## What this task involves:
All records must be restated word for word.

------ Dataset content

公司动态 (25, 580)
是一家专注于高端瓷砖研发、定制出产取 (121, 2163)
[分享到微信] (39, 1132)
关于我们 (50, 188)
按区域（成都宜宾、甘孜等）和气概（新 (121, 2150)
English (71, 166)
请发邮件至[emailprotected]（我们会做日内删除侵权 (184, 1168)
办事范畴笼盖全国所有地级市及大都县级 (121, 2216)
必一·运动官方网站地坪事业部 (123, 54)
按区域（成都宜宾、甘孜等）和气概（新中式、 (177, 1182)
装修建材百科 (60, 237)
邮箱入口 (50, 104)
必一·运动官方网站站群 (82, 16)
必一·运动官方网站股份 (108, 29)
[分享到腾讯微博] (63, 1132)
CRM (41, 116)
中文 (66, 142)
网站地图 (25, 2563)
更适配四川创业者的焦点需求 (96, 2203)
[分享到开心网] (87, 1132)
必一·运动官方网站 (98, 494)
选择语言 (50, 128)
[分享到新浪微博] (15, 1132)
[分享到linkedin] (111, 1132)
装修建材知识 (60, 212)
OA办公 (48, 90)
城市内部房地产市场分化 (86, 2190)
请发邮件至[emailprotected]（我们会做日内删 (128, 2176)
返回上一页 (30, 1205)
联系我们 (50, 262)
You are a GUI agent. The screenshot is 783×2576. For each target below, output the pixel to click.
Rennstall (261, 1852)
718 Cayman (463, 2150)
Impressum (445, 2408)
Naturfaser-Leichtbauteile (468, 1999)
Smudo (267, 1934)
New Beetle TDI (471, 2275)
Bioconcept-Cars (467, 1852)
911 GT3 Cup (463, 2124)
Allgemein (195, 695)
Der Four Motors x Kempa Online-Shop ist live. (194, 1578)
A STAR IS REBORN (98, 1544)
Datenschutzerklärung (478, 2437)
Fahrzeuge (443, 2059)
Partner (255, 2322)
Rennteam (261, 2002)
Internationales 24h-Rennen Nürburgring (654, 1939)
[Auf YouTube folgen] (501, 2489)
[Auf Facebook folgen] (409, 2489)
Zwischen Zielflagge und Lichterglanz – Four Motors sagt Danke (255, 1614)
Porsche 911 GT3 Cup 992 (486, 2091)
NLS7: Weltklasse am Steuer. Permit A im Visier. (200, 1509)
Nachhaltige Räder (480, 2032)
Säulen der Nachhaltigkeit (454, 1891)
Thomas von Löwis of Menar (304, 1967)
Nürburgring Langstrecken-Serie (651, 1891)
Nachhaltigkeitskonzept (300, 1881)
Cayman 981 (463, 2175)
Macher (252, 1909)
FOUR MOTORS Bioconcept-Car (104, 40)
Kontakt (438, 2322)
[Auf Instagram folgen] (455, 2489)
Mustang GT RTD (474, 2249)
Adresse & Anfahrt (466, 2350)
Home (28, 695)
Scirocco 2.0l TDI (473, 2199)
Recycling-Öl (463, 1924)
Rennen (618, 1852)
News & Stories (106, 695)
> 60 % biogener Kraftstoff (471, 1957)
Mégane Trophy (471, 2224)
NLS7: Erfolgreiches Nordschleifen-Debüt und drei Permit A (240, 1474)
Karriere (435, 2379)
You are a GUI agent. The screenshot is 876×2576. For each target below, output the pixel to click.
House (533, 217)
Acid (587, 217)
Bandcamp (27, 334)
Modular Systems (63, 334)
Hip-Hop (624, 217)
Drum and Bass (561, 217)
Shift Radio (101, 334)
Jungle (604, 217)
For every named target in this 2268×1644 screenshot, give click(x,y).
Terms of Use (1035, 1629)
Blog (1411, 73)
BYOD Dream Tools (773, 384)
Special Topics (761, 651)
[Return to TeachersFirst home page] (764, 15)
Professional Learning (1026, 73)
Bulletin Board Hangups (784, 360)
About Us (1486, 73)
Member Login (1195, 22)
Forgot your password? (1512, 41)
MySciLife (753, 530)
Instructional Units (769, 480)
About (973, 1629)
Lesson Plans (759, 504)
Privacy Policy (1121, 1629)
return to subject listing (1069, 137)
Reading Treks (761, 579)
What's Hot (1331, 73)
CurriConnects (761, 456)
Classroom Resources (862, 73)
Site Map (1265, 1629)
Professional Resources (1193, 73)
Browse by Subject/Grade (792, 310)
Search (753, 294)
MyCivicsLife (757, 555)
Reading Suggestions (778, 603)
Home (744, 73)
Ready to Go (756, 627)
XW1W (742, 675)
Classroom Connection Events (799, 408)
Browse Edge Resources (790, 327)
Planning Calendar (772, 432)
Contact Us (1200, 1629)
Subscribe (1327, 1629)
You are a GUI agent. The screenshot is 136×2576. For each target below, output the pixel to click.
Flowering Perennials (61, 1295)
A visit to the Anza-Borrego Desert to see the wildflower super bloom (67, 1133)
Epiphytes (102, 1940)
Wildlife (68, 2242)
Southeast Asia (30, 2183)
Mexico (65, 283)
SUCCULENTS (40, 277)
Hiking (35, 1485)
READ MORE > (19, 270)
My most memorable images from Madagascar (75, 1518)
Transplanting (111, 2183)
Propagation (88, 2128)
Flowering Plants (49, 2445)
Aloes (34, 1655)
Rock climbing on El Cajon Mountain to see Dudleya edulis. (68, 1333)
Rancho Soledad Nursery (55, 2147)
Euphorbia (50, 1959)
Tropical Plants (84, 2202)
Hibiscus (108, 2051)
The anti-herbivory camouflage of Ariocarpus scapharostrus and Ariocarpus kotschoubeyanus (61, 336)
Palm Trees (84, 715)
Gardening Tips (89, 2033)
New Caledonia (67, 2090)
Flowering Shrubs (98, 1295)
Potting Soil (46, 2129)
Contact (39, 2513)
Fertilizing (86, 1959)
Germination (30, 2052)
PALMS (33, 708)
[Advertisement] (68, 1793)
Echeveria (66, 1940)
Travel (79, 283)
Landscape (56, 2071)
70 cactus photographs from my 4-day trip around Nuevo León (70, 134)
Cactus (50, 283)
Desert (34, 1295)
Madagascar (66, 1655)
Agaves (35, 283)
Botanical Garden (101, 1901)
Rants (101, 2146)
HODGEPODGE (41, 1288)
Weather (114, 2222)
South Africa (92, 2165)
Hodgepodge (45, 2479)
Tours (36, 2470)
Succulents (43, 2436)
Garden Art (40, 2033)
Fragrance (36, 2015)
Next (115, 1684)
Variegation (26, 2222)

------------

## Written solution:
公司动态 (25, 580)
是一家专注于高端瓷砖研发、定制出产取 (121, 2163)
[分享到微信] (39, 1132)
关于我们 (50, 188)
按区域（成都宜宾、甘孜等）和气概（新 (121, 2150)
English (71, 166)
请发邮件至[emailprotected]（我们会做日内删除侵权 (184, 1168)
办事范畴笼盖全国所有地级市及大都县级 (121, 2216)
必一·运动官方网站地坪事业部 (123, 54)
按区域（成都宜宾、甘孜等）和气概（新中式、 (177, 1182)
装修建材百科 (60, 237)
邮箱入口 (50, 104)
必一·运动官方网站站群 (82, 16)
必一·运动官方网站股份 (108, 29)
[分享到腾讯微博] (63, 1132)
CRM (41, 116)
中文 (66, 142)
网站地图 (25, 2563)
更适配四川创业者的焦点需求 (96, 2203)
[分享到开心网] (87, 1132)
必一·运动官方网站 (98, 494)
选择语言 (50, 128)
[分享到新浪微博] (15, 1132)
[分享到linkedin] (111, 1132)
装修建材知识 (60, 212)
OA办公 (48, 90)
城市内部房地产市场分化 (86, 2190)
请发邮件至[emailprotected]（我们会做日内删 (128, 2176)
返回上一页 (30, 1205)
联系我们 (50, 262)
You are a GUI agent. The screenshot is 783×2576. For each target below, output the pixel to click.
Rennstall (261, 1852)
718 Cayman (463, 2150)
Impressum (445, 2408)
Naturfaser-Leichtbauteile (468, 1999)
Smudo (267, 1934)
New Beetle TDI (471, 2275)
Bioconcept-Cars (467, 1852)
911 GT3 Cup (463, 2124)
Allgemein (195, 695)
Der Four Motors x Kempa Online-Shop ist live. (194, 1578)
A STAR IS REBORN (98, 1544)
Datenschutzerklärung (478, 2437)
Fahrzeuge (443, 2059)
Partner (255, 2322)
Rennteam (261, 2002)
Internationales 24h-Rennen Nürburgring (654, 1939)
[Auf YouTube folgen] (501, 2489)
[Auf Facebook folgen] (409, 2489)
Zwischen Zielflagge und Lichterglanz – Four Motors sagt Danke (255, 1614)
Porsche 911 GT3 Cup 992 (486, 2091)
NLS7: Weltklasse am Steuer. Permit A im Visier. (200, 1509)
Nachhaltige Räder (480, 2032)
Säulen der Nachhaltigkeit (454, 1891)
Thomas von Löwis of Menar (304, 1967)
Nürburgring Langstrecken-Serie (651, 1891)
Nachhaltigkeitskonzept (300, 1881)
Cayman 981 (463, 2175)
Macher (252, 1909)
FOUR MOTORS Bioconcept-Car (104, 40)
Kontakt (438, 2322)
[Auf Instagram folgen] (455, 2489)
Mustang GT RTD (474, 2249)
Adresse & Anfahrt (466, 2350)
Home (28, 695)
Scirocco 2.0l TDI (473, 2199)
Recycling-Öl (463, 1924)
Rennen (618, 1852)
News & Stories (106, 695)
> 60 % biogener Kraftstoff (471, 1957)
Mégane Trophy (471, 2224)
NLS7: Erfolgreiches Nordschleifen-Debüt und drei Permit A (240, 1474)
Karriere (435, 2379)
You are a GUI agent. The screenshot is 876×2576. For each target below, output the pixel to click.
House (533, 217)
Acid (587, 217)
Bandcamp (27, 334)
Modular Systems (63, 334)
Hip-Hop (624, 217)
Drum and Bass (561, 217)
Shift Radio (101, 334)
Jungle (604, 217)
For every named target in this 2268×1644 screenshot, give click(x,y).
Terms of Use (1035, 1629)
Blog (1411, 73)
BYOD Dream Tools (773, 384)
Special Topics (761, 651)
[Return to TeachersFirst home page] (764, 15)
Professional Learning (1026, 73)
Bulletin Board Hangups (784, 360)
About Us (1486, 73)
Member Login (1195, 22)
Forgot your password? (1512, 41)
MySciLife (753, 530)
Instructional Units (769, 480)
About (973, 1629)
Lesson Plans (759, 504)
Privacy Policy (1121, 1629)
return to subject listing (1069, 137)
Reading Treks (761, 579)
What's Hot (1331, 73)
CurriConnects (761, 456)
Classroom Resources (862, 73)
Site Map (1265, 1629)
Professional Resources (1193, 73)
Browse by Subject/Grade (792, 310)
Search (753, 294)
MyCivicsLife (757, 555)
Reading Suggestions (778, 603)
Home (744, 73)
Ready to Go (756, 627)
XW1W (742, 675)
Classroom Connection Events (799, 408)
Browse Edge Resources (790, 327)
Planning Calendar (772, 432)
Contact Us (1200, 1629)
Subscribe (1327, 1629)
You are a GUI agent. The screenshot is 136×2576. For each target below, output the pixel to click.
Flowering Perennials (61, 1295)
A visit to the Anza-Borrego Desert to see the wildflower super bloom (67, 1133)
Epiphytes (102, 1940)
Wildlife (68, 2242)
Southeast Asia (30, 2183)
Mexico (65, 283)
SUCCULENTS (40, 277)
Hiking (35, 1485)
READ MORE > (19, 270)
My most memorable images from Madagascar (75, 1518)
Transplanting (111, 2183)
Propagation (88, 2128)
Flowering Plants (49, 2445)
Aloes (34, 1655)
Rock climbing on El Cajon Mountain to see Dudleya edulis. (68, 1333)
Rancho Soledad Nursery (55, 2147)
Euphorbia (50, 1959)
Tropical Plants (84, 2202)
Hibiscus (108, 2051)
The anti-herbivory camouflage of Ariocarpus scapharostrus and Ariocarpus kotschoubeyanus (61, 336)
Palm Trees (84, 715)
Gardening Tips (89, 2033)
New Caledonia (67, 2090)
Flowering Shrubs (98, 1295)
Potting Soil (46, 2129)
Contact (39, 2513)
Fertilizing (86, 1959)
Germination (30, 2052)
PALMS (33, 708)
[Advertisement] (68, 1793)
Echeveria (66, 1940)
Travel (79, 283)
Landscape (56, 2071)
70 cactus photographs from my 4-day trip around Nuevo León (70, 134)
Cactus (50, 283)
Desert (34, 1295)
Madagascar (66, 1655)
Agaves (35, 283)
Botanical Garden (101, 1901)
Rants (101, 2146)
HODGEPODGE (41, 1288)
Weather (114, 2222)
South Africa (92, 2165)
Hodgepodge (45, 2479)
Tours (36, 2470)
Succulents (43, 2436)
Garden Art (40, 2033)
Fragrance (36, 2015)
Next (115, 1684)
Variegation (26, 2222)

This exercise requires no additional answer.